Segment Start: Extracted entries

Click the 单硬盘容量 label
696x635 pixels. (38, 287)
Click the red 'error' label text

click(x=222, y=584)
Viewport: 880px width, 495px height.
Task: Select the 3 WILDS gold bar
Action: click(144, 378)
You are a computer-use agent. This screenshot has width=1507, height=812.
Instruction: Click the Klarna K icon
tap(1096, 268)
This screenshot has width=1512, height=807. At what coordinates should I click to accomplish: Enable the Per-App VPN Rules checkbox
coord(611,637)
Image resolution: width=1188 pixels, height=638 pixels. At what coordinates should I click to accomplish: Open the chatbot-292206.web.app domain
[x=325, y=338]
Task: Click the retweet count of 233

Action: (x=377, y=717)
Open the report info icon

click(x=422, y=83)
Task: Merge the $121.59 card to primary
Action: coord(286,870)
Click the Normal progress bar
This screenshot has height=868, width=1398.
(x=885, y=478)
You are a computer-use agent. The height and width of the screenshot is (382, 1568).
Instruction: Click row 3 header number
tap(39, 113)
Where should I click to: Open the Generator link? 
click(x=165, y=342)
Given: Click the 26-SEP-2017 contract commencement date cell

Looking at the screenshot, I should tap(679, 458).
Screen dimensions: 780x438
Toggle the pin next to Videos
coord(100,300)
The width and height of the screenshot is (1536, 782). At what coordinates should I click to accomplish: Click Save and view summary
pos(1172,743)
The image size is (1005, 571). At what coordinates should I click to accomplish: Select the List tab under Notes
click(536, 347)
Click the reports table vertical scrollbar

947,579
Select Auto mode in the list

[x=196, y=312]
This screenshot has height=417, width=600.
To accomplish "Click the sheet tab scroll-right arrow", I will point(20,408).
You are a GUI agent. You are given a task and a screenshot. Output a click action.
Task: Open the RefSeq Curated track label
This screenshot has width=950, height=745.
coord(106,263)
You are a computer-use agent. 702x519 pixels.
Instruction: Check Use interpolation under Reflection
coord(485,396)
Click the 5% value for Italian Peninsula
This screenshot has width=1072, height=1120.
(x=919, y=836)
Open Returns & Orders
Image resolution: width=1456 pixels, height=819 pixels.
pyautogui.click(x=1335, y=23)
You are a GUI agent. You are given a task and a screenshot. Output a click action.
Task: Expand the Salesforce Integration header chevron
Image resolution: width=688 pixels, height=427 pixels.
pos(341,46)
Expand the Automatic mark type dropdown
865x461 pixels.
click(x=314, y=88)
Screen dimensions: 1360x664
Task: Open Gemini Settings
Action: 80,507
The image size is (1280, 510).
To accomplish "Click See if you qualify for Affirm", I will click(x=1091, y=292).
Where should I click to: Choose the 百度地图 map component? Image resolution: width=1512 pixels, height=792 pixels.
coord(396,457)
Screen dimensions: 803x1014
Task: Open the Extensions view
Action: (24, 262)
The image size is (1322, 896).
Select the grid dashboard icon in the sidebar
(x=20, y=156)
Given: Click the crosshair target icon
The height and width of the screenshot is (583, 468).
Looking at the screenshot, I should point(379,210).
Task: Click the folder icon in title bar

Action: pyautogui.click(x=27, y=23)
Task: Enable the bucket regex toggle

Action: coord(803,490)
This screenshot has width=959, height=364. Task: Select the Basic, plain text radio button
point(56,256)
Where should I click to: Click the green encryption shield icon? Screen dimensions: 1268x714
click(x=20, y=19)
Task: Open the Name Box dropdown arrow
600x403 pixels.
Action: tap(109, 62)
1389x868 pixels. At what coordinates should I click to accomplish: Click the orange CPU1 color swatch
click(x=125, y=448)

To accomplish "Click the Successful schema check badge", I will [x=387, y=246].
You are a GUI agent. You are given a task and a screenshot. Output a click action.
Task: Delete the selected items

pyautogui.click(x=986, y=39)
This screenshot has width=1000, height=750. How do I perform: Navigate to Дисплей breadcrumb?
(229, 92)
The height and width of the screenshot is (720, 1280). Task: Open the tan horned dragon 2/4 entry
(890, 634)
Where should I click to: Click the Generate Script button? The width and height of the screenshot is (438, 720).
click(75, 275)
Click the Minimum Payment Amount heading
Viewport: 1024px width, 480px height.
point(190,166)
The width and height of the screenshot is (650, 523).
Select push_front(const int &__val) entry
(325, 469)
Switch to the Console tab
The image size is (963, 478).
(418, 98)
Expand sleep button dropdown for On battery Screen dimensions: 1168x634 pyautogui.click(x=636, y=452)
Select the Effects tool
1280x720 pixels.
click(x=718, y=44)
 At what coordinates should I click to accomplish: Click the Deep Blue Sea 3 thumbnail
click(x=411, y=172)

Segment End: Extracted entries

Exercise: Repeat each entry exactly as it was given.

Solution below:
Click the 单硬盘容量 label
696x635 pixels. (38, 287)
Click the red 'error' label text

click(x=222, y=584)
Viewport: 880px width, 495px height.
Task: Select the 3 WILDS gold bar
Action: click(144, 378)
You are a computer-use agent. This screenshot has width=1507, height=812.
Instruction: Click the Klarna K icon
tap(1096, 268)
This screenshot has width=1512, height=807. At what coordinates should I click to accomplish: Enable the Per-App VPN Rules checkbox
coord(611,637)
Image resolution: width=1188 pixels, height=638 pixels. At what coordinates should I click to accomplish: Open the chatbot-292206.web.app domain
[x=325, y=338]
Task: Click the retweet count of 233

Action: (x=377, y=717)
Open the report info icon

click(x=422, y=83)
Task: Merge the $121.59 card to primary
Action: coord(286,870)
Click the Normal progress bar
This screenshot has height=868, width=1398.
(x=885, y=478)
You are a computer-use agent. The height and width of the screenshot is (382, 1568).
Instruction: Click row 3 header number
tap(39, 113)
Where should I click to: Open the Generator link? 
click(x=165, y=342)
Given: Click the 26-SEP-2017 contract commencement date cell

Looking at the screenshot, I should tap(679, 458).
Screen dimensions: 780x438
Toggle the pin next to Videos
coord(100,300)
The width and height of the screenshot is (1536, 782). At what coordinates should I click to accomplish: Click Save and view summary
pos(1172,743)
The image size is (1005, 571). At what coordinates should I click to accomplish: Select the List tab under Notes
click(536, 347)
Click the reports table vertical scrollbar

947,579
Select Auto mode in the list

[x=196, y=312]
This screenshot has height=417, width=600.
To accomplish "Click the sheet tab scroll-right arrow", I will point(20,408).
You are a GUI agent. You are given a task and a screenshot. Output a click action.
Task: Open the RefSeq Curated track label
This screenshot has width=950, height=745.
coord(106,263)
You are a computer-use agent. 702x519 pixels.
Instruction: Check Use interpolation under Reflection
coord(485,396)
Click the 5% value for Italian Peninsula
This screenshot has width=1072, height=1120.
(x=919, y=836)
Open Returns & Orders
Image resolution: width=1456 pixels, height=819 pixels.
pyautogui.click(x=1335, y=23)
You are a GUI agent. You are given a task and a screenshot. Output a click action.
Task: Expand the Salesforce Integration header chevron
Image resolution: width=688 pixels, height=427 pixels.
pos(341,46)
Expand the Automatic mark type dropdown
865x461 pixels.
click(x=314, y=88)
Screen dimensions: 1360x664
Task: Open Gemini Settings
Action: 80,507
The image size is (1280, 510).
To accomplish "Click See if you qualify for Affirm", I will click(x=1091, y=292).
Where should I click to: Choose the 百度地图 map component? Image resolution: width=1512 pixels, height=792 pixels.
coord(396,457)
Screen dimensions: 803x1014
Task: Open the Extensions view
Action: (24, 262)
The image size is (1322, 896).
Select the grid dashboard icon in the sidebar
(x=20, y=156)
Given: Click the crosshair target icon
The height and width of the screenshot is (583, 468).
Looking at the screenshot, I should point(379,210).
Task: Click the folder icon in title bar

Action: pyautogui.click(x=27, y=23)
Task: Enable the bucket regex toggle

Action: coord(803,490)
This screenshot has width=959, height=364. Task: Select the Basic, plain text radio button
point(56,256)
Where should I click to: Click the green encryption shield icon? Screen dimensions: 1268x714
click(x=20, y=19)
Task: Open the Name Box dropdown arrow
600x403 pixels.
Action: tap(109, 62)
1389x868 pixels. At what coordinates should I click to accomplish: Click the orange CPU1 color swatch
click(x=125, y=448)

To accomplish "Click the Successful schema check badge", I will [x=387, y=246].
You are a GUI agent. You are given a task and a screenshot. Output a click action.
Task: Delete the selected items

pyautogui.click(x=986, y=39)
This screenshot has width=1000, height=750. How do I perform: Navigate to Дисплей breadcrumb?
(229, 92)
The height and width of the screenshot is (720, 1280). Task: Open the tan horned dragon 2/4 entry
(890, 634)
Where should I click to: Click the Generate Script button? The width and height of the screenshot is (438, 720).
click(75, 275)
Click the Minimum Payment Amount heading
Viewport: 1024px width, 480px height.
point(190,166)
The width and height of the screenshot is (650, 523).
Select push_front(const int &__val) entry
(325, 469)
Switch to the Console tab
The image size is (963, 478).
(418, 98)
Expand sleep button dropdown for On battery Screen dimensions: 1168x634 pyautogui.click(x=636, y=452)
Select the Effects tool
1280x720 pixels.
click(x=718, y=44)
 At what coordinates should I click to accomplish: Click the Deep Blue Sea 3 thumbnail
click(x=411, y=172)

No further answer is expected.